Controlling Artifact Capture in Nested Agentic Tools

When an agentic tool orchestrates other tools, those sub-tools may return artifacts (via Tool.Result.WithArtifact). By default, artifacts from nested agentic tool calls are not captured—only the final result from the outermost agentic tool is returned.

This prevents intermediate artifacts from bubbling up when you only care about the final result. For example, if an outer assembleConcert tool calls an inner findPerformances tool, you typically want only the final Concert artifact, not all the intermediate Performance artifacts.

Use withCaptureNestedArtifacts(true) if you need to capture artifacts from nested agentic tools:

// Default: nested artifacts are NOT captured
SimpleAgenticTool concertAssembler = new SimpleAgenticTool("assembleConcert", "Assemble a concert program")
    .withTools(findPerformancesTool, createConcertTool);
// Only the Concert artifact from createConcert is returned

// Opt-in: capture all nested artifacts
SimpleAgenticTool fullCapture = concertAssembler.withCaptureNestedArtifacts(true);
// Both Performance artifacts from findPerformances AND Concert from createConcert are captured

Artifacts from regular (non-agentic) tools are always captured.

Tool Chaining

When working with objects returned by tools, you often want to expose @LlmTool methods on those objects as additional tools—but only after the object has been retrieved. The withToolChainingFrom() method enables this pattern.

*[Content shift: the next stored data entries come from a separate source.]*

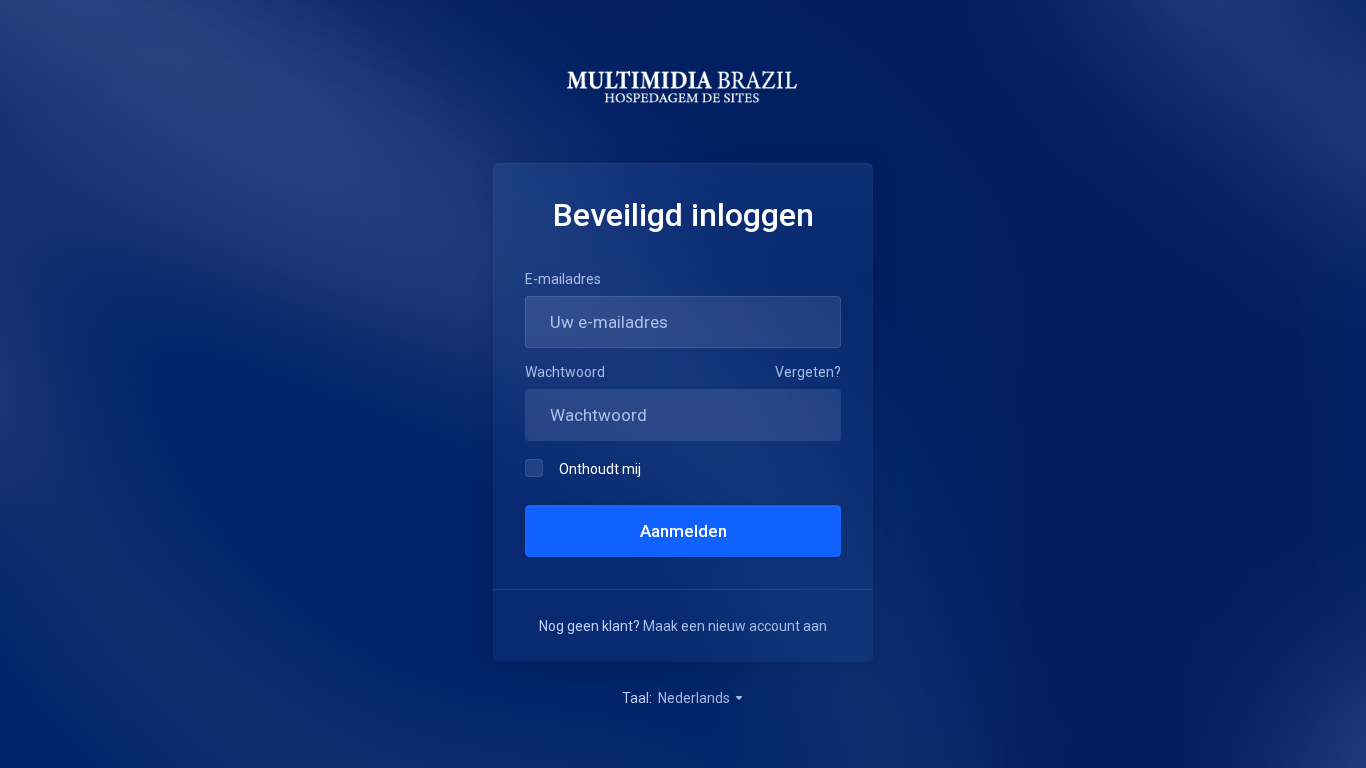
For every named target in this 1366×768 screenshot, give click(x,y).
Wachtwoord (565, 372)
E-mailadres (563, 279)
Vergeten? (808, 372)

Tool chaining is available on both AgenticTool and PromptRunner, via the shared ToolChaining interface. This means you can use tool chaining not only in agentic tool loops, but also in simple createObject and generateText calls through PromptRunner. This is significant because it enables any action to dynamically discover and use tools from returned artifacts without requiring a full agentic tool setup.

When you register a class, placeholder tools are created for each @LlmTool method on that class. Initially, these tools return "not available yet" messages. When a tool returns an artifact matching the registered type, the placeholder tools become active and delegate to the bound instance.

Last Wins Semantics: When multiple artifacts of the same type are returned, only the most recent one’s tools are active. This ensures the LLM always works with the "current" instance.

// Domain class with tool methods
public class User {
    private final String id;
    private String email;

    @LlmTool("Update the user's email address")
    public String updateEmail(String newEmail) {
        this.email = newEmail;
        return "Email updated to " + newEmail;
    }
}

// Create agentic tool with tool chaining
SimpleAgenticTool userManager = new SimpleAgenticTool("userManager", "Manage user accounts")
    .withTools(searchUserTool, getUserTool)           // Tools to find/retrieve users
    .withToolChainingFrom(User.class);                // User methods become tools when retrieved

// Flow:
// 1. LLM calls searchUserTool to find users
// 2. LLM calls getUserTool which returns a User artifact
// 3. updateEmail() becomes available as a tool bound to that User
// 4. LLM calls updateEmail("new@example.com")

Predicate-Based Filtering

You can control which instances contribute tools using a predicate. The predicate receives the artifact and the current AgentProcess, allowing filtering based on object state or process context.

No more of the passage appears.